Exercises:
1. In two sentences, what does the Novavax vaccine article report?
2. Extract, word for word, the part of the Novavax vaccine article that opens with the words containing "Novavax might give" and closes with "Phase 3 trial.".
3. Which areas make up the CMC requirements named in the Novavax vaccine article?

Text section:
Novavax COVID-19 Vaccine Shows 90.4% Overall Efficacy

Novavax might give America its fourth COVID-19 vaccine after a trial showed it is 90.4% overall efficient.

The vaccine also protects people from moderate and severe COVID-19 in the PREVENT-19 Phase 3 trial.

Stanley C. Erck, Novavax President and Chief Executive Officer, said: “Today, Novavax is one step closer to addressing the critical and persistent global public health need for additional COVID-19 vaccines. These clinical results reinforce that NVX-CoV2373 is extremely effective and offers complete protection against both moderate and severe COVID-19 infection. Novavax continues to work with a sense of urgency to complete our regulatory submissions and deliver this vaccine, built on a well understood and proven platform, to a world that is still in great need of vaccines.”

Novavax wants to file for FDA authorization in the third quarter after it completes the “final phases of process qualification and assay validation needed to meet chemistry, manufacturing and controls (CMC) requirements.”

Novavax could manufacture 100 million doses per month by the end of the third quarter if it receives FDA authorization. It could also have “150 million doses per month by the end of the fourth quarter of 2021.”

Records:
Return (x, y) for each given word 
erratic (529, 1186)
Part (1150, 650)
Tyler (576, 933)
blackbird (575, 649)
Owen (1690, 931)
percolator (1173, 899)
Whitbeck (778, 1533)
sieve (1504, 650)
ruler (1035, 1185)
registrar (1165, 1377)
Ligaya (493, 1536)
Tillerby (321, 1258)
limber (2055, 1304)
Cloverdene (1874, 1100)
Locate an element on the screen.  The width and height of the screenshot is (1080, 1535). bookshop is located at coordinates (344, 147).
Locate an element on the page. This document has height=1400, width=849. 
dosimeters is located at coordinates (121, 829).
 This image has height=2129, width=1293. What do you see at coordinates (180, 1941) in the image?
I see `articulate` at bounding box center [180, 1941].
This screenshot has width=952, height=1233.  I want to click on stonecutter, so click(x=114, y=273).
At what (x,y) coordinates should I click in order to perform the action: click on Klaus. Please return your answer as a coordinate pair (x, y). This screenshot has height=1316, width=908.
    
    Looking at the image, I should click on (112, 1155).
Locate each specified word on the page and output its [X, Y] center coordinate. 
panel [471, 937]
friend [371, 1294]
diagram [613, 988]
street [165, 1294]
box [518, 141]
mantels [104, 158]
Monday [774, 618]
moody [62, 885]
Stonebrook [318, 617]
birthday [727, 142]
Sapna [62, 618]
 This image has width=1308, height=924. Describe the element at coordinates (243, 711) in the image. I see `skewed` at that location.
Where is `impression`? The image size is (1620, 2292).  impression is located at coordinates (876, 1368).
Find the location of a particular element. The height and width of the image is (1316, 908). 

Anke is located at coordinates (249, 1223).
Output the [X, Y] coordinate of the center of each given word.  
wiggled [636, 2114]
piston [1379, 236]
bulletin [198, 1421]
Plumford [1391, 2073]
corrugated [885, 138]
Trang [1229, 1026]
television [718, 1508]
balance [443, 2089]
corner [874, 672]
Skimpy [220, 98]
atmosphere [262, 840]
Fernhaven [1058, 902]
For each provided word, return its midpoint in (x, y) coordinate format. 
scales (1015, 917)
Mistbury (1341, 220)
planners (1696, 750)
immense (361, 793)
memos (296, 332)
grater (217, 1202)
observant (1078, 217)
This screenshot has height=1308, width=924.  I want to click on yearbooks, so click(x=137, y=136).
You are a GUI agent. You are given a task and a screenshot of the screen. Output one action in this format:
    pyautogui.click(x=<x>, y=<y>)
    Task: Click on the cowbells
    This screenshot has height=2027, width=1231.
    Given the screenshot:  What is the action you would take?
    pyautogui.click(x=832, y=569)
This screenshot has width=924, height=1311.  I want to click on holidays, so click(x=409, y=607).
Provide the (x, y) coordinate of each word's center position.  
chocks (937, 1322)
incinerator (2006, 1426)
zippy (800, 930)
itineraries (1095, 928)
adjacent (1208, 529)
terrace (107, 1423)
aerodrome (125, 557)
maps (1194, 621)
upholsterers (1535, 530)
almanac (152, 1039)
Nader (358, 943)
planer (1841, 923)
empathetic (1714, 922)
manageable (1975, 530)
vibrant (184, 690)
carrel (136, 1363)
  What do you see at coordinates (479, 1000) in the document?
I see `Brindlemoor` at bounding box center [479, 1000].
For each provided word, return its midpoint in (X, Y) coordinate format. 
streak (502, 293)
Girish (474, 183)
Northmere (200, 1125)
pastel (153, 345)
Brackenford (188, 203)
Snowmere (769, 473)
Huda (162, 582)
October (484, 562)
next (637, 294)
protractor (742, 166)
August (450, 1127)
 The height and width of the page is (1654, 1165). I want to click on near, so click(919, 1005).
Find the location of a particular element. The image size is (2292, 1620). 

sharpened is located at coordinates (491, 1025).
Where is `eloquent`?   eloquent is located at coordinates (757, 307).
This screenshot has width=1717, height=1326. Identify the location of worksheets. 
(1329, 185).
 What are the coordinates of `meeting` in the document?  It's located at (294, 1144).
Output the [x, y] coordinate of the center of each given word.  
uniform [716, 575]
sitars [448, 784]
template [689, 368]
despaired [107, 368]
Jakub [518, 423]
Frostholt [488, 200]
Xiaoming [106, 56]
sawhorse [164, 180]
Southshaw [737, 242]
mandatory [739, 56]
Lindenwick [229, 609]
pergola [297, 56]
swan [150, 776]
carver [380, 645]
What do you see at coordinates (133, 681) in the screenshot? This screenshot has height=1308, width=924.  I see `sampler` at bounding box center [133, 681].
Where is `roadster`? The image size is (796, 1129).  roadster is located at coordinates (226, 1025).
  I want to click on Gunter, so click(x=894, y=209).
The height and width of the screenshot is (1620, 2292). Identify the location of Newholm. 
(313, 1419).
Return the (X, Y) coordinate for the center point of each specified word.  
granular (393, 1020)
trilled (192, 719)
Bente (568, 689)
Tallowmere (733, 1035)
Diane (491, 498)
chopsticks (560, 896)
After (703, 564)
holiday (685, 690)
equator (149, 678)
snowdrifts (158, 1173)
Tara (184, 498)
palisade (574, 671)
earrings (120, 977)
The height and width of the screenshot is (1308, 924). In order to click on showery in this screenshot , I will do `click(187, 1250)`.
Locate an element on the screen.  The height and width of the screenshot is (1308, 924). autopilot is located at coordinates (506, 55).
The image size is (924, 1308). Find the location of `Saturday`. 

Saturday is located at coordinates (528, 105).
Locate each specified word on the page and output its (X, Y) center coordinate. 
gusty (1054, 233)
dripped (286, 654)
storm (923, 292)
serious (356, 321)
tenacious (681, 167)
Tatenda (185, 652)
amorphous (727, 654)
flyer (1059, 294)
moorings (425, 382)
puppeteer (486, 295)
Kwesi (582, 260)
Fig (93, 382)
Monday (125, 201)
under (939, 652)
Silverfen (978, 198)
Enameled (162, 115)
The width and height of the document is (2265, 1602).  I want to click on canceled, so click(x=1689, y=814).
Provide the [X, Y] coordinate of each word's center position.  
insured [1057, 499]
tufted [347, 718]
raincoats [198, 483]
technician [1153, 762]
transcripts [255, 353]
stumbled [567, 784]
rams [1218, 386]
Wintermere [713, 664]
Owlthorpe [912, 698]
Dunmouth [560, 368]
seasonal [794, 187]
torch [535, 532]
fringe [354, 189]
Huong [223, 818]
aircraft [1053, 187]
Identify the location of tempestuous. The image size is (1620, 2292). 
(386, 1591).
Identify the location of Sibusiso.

Answer set:
1. In the PREVENT-19 Phase 3 trial, the Novavax COVID-19 vaccine showed 90.4% overall efficacy and protected people from moderate and severe COVID-19, so it could become America's fourth COVID-19 vaccine. Novavax wants to file for FDA authorization in the third quarter, and if authorized it could manufacture 100 million doses per month by the end of that quarter and 150 million doses per month by the end of the fourth quarter of 2021.

2.
Novavax might give America its fourth COVID-19 vaccine after a trial showed it is 90.4% overall efficient.

The vaccine also protects people from moderate and severe COVID-19 in the PREVENT-19 Phase 3 trial.

3.
- chemistry
- manufacturing
- controls